**What you need to do:**
Copy exactly, and only, the lines from the line containing "Task: Open the #warcraftmovie hashtag" through the last line of the records below, both included, and leave out any pictures.

**Exercise materials:**
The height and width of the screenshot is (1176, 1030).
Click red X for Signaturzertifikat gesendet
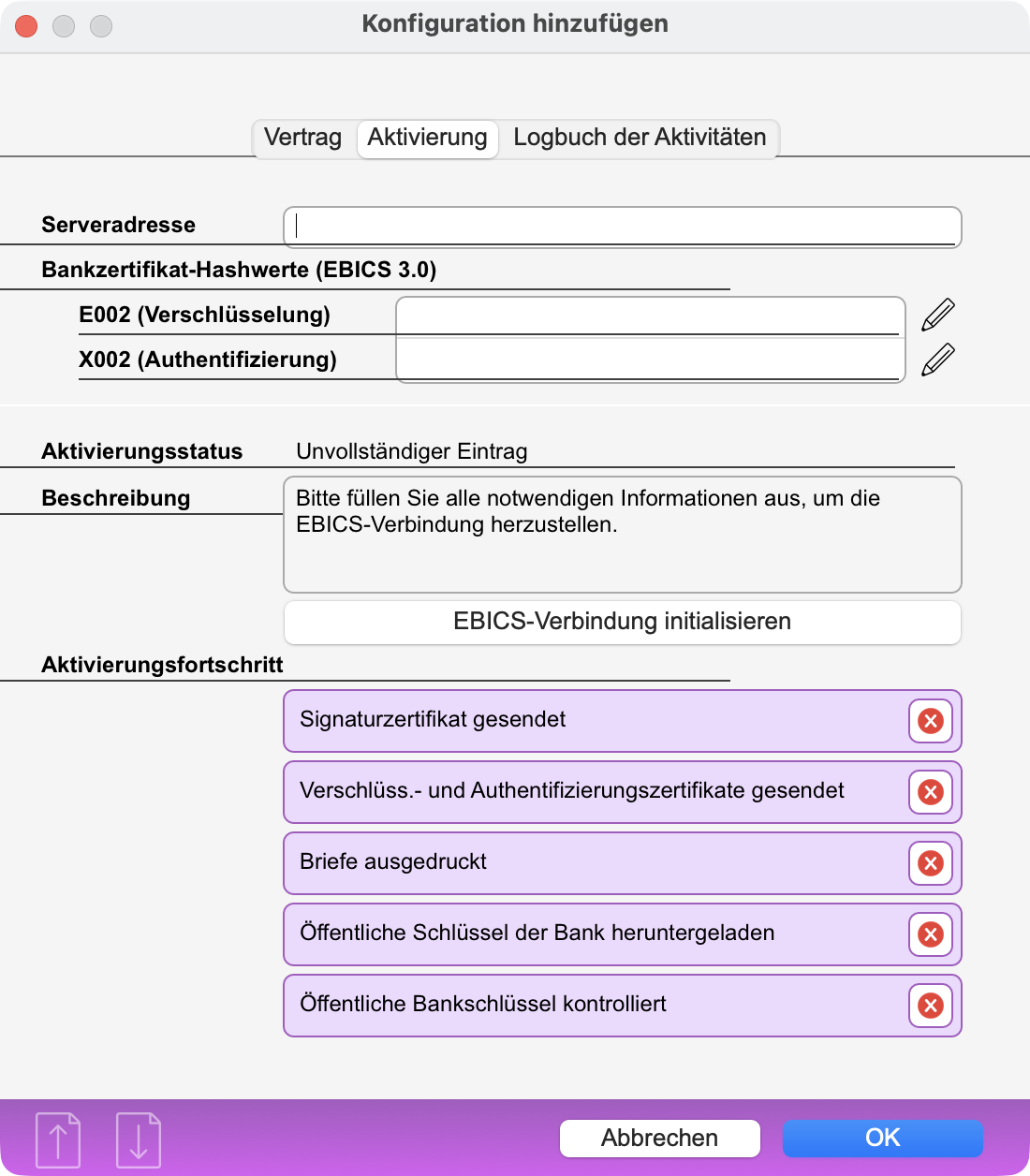click(930, 721)
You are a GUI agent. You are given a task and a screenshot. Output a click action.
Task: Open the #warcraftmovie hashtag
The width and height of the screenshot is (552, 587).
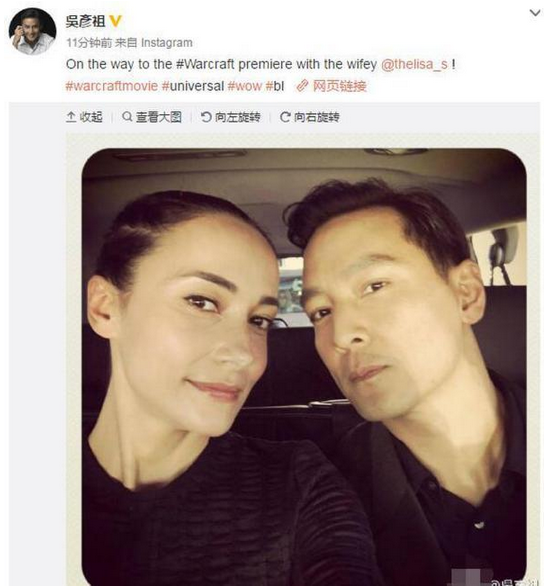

**The answer:**
Task: Open the #warcraftmovie hashtag
The width and height of the screenshot is (552, 587).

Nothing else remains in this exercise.